◆ Question brève 1
D'après le texte sur l'Archivio de Pieve Santo Stefano, depuis quelle année le village affiche-t-il le panneau « Città del diario » sur ses routes d'accès ?
◆ Question brève 2
Rédigez la suite du texte sur l'Archivio de Pieve Santo Stefano, en repartant juste après sa dernière phrase.

◆ Texte source
L'Archivio dei diari de Pieve Santo Stefano Stampa E-mail

Les archives des journaux
de Pieve Santo Stefano


par Saverio Tutino*

Depuis 1984 Pieve Santo Stefano, village toscan aux confins de l'Ombrie et de la Romagne, a apposé à ses quatre points cardinaux, sur toutes les routes d'accès, un grand panneau jaune sous celui de la toponymie officielle : " Città del diario " (" Ville de l'autobiographie "). Pieve abrite en effet au siège de sa Mairie des Archives publiques (" Archivio ") qui recueille les écrits autobiographiques de gens ordinaires dans lesquels se reflètent, sous des formes variées, la vie de tous et l'histoire d'Italie : ce sont des journaux, des correspondances, des souvenirs personnels. Ce petit bourg de la Pieve de l'Appenin tosco-émilien avait vu son habitat presque entièrement détruit pendant la guerre : parmi les quelques édifices restés debout, le palais communal, en forme de " L " comme un livre ouvert sur un lutrin, avec les armes des familles sur les murs. Quarante ans après la fin de la guerre, dans une aile de cet édifice, est née une maison de la mémoire : lieu public pour conserver des souvenirs individuels. L'initiative a attiré l'attention des chercheurs même hors d'Italie. Tout comme un musée, l'Archivio sert à conserver des écrits personnels, mais il veut, en plus, faire fructifier de plusieurs manières la richesse qui y est déposée. Après l'avoir baptisé " banque de la mémoire ", nous l'avons défini " vivier " : les écrits du passé revivent, germant de nouveau à chaque saison, renouvelant ainsi l'intérêt qu'on porte aux écritures de soi. Au début de cette expérience, nous avons eu l'idée de stimuler l'afflux d'envois par la création d'un prix. Nous avons publié dans quelques journaux un petit avis, un hebdomadaire a interviewé le directeur, et, en quelques semaines, sont arrivés plus de cent textes et recueils de lettres.

◆ Matériel extrait

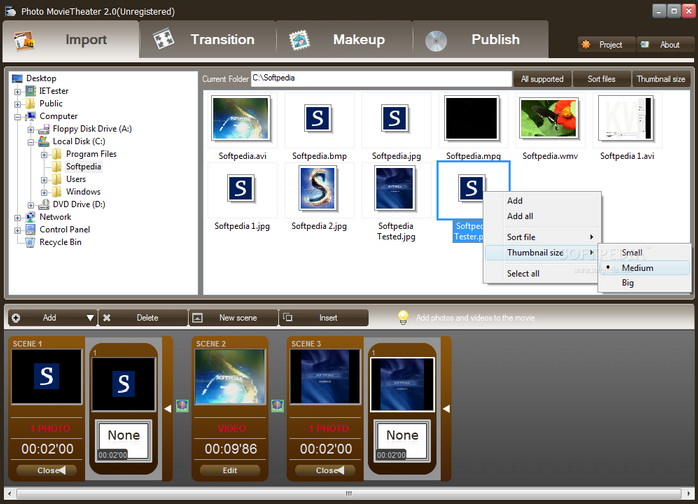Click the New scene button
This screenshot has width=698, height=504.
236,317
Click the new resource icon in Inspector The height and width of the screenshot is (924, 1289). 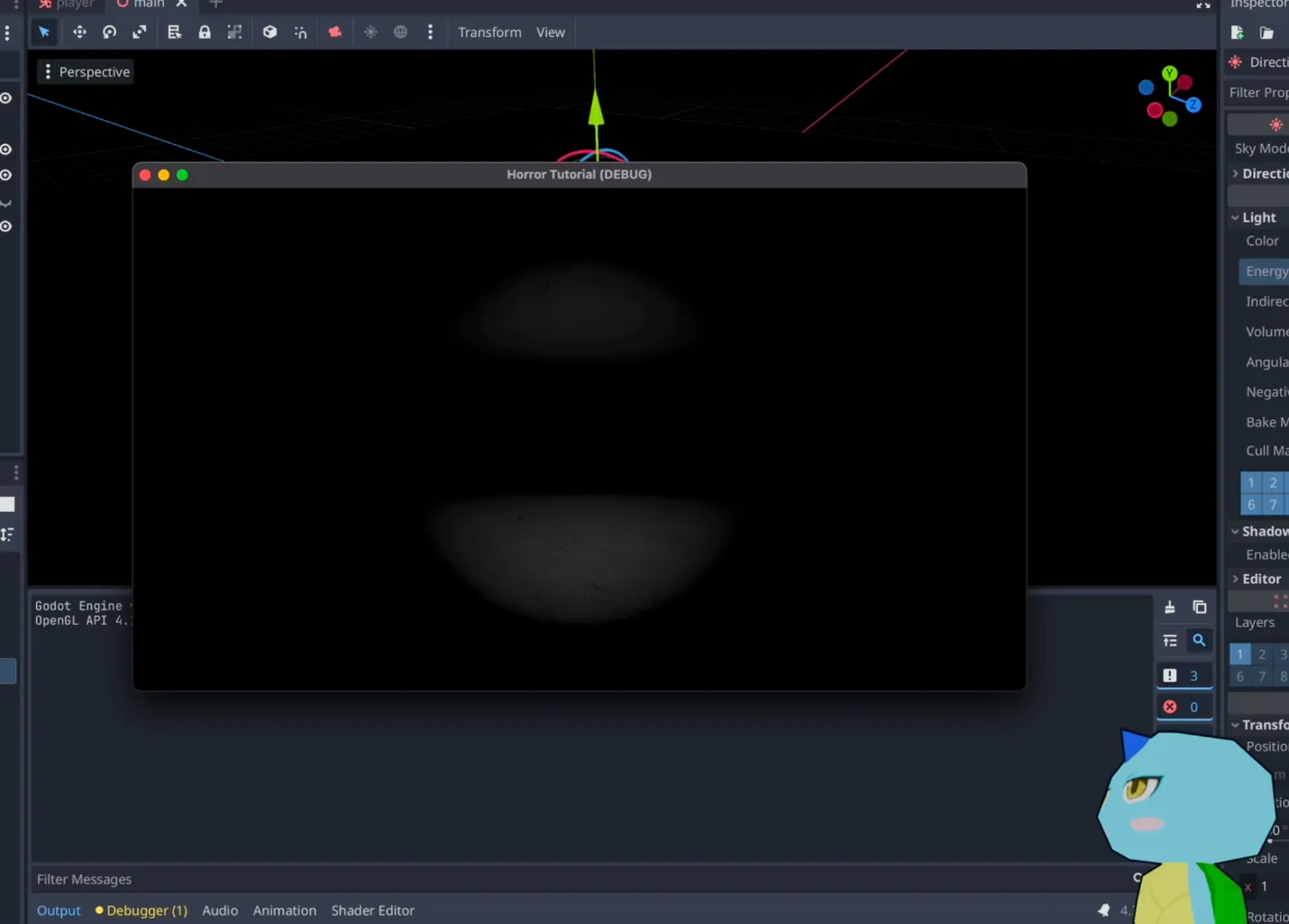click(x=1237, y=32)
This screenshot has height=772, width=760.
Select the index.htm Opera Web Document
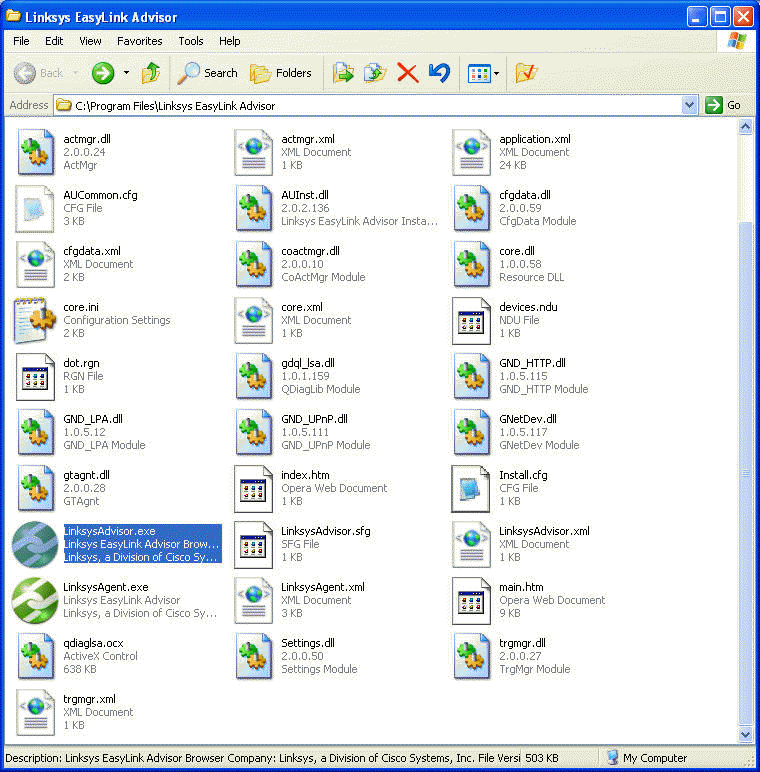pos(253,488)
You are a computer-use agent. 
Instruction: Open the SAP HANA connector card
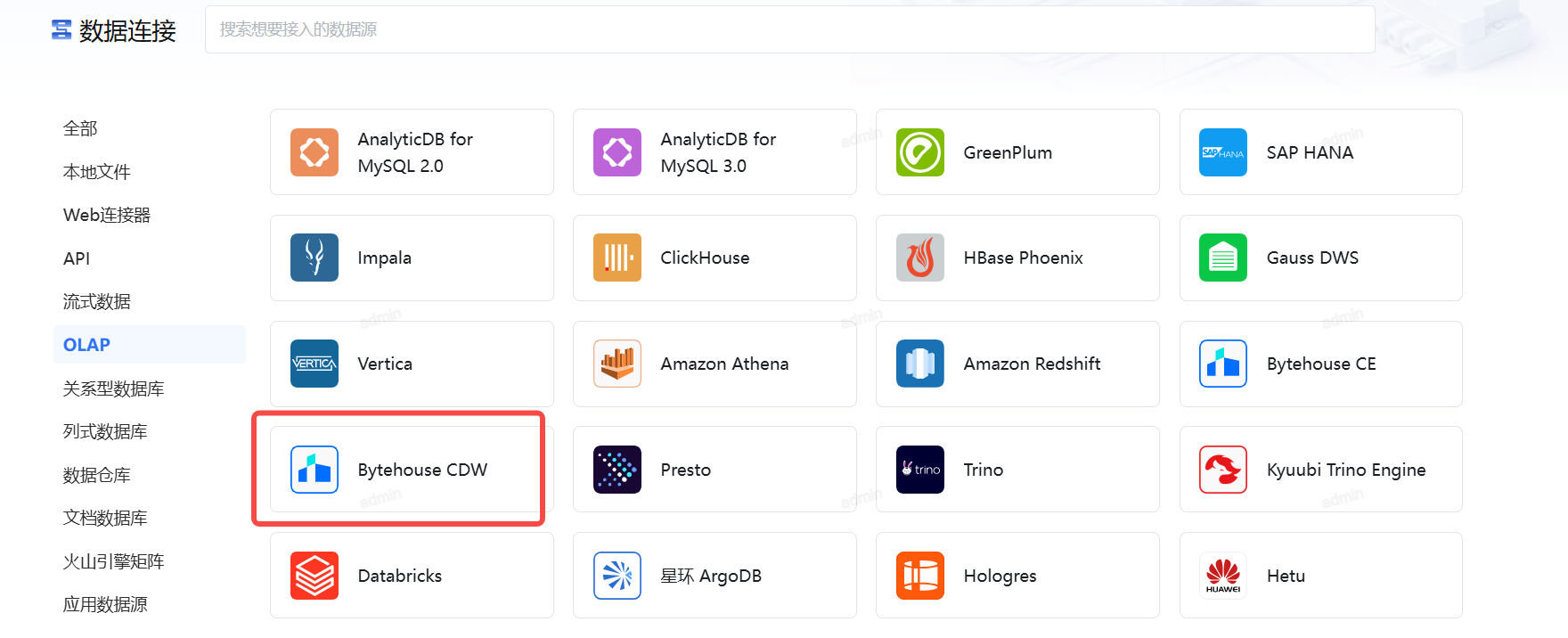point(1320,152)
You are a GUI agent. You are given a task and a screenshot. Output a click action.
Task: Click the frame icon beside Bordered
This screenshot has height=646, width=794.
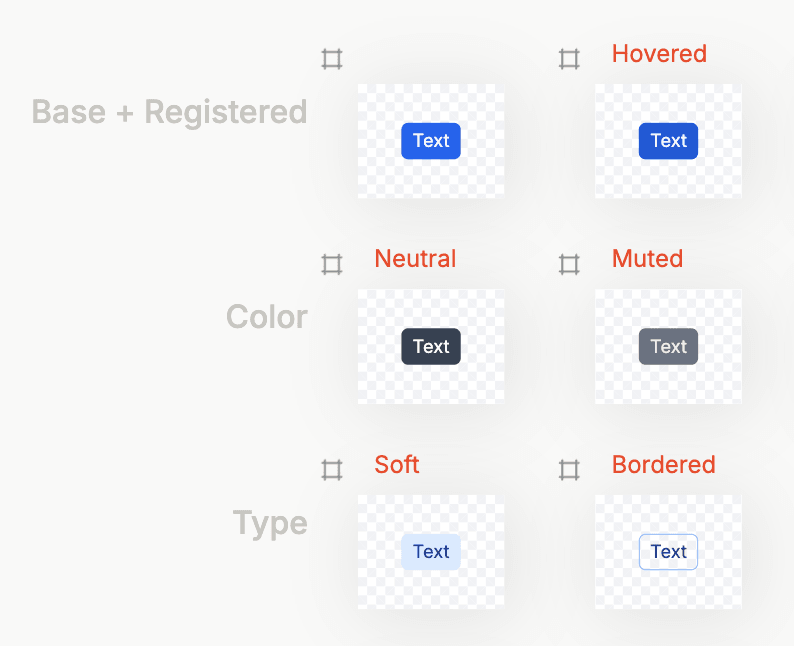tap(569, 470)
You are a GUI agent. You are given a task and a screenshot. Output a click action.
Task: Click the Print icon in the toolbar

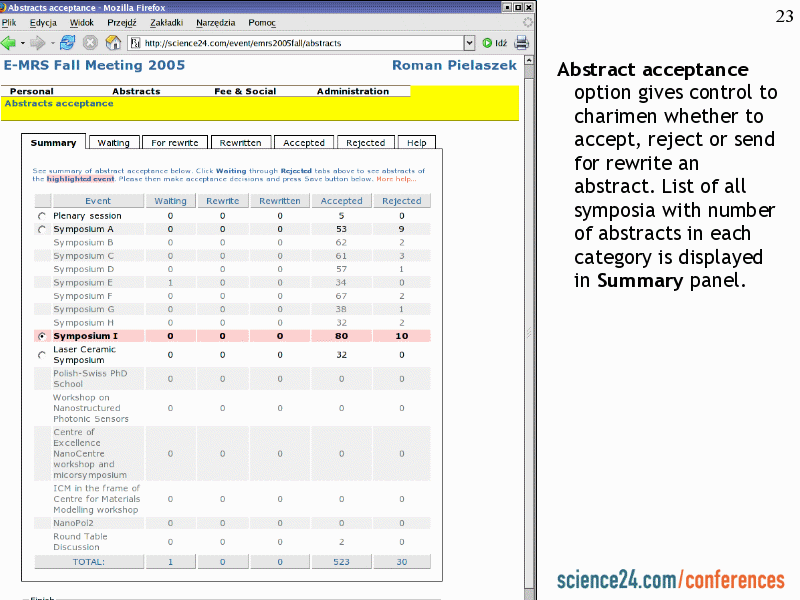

◆ Résultat 1
Depuis 1984.

◆ Résultat 2
La culture du vécu
Nous avons donc constitué deux groupes de lecteurs : l'un composé de gens du pays – enseignants, employés et étudiants, le vétérinaire, un ingénieur, un commerçant et quelques femmes au foyer – et un autre groupe formé de gens du métier : des écrivains comme Natalia Ginzburg, Luigi Santucci, Corrado Stajano, l'historien Paolo Spriano, le sociologue Vittorio Dini, la poétesse Vivian Lamarque, l'un de nos plus grands linguistes, Gianfranco Folena et avec lui des chercheurs, politiciens, journalistes, écrivains : Giorgio Galli, Nazareno Fabbretti, Miriam Mafai, Nicola Tranfaglia, Maria Rita Parsi, Pietro Clemente, Mario Isnenghi, Maurizio Maggiani, Dacia Maraini, Beppe Del Colle, Rosetta Loy en même temps que Tina Anselmi, Roberta Marchetti, et Saverio Tutino. Ils se sont relayés avec les citoyens de Pieve et de la Valtiberina pour lire des œuvres, pour en choisir une, pour signaler les autres et pour jeter les bases d'un catalogage général. Ainsi, année après année, ont été mises en lumière des dizaines de textes de cette écriture du vécu à la première personne.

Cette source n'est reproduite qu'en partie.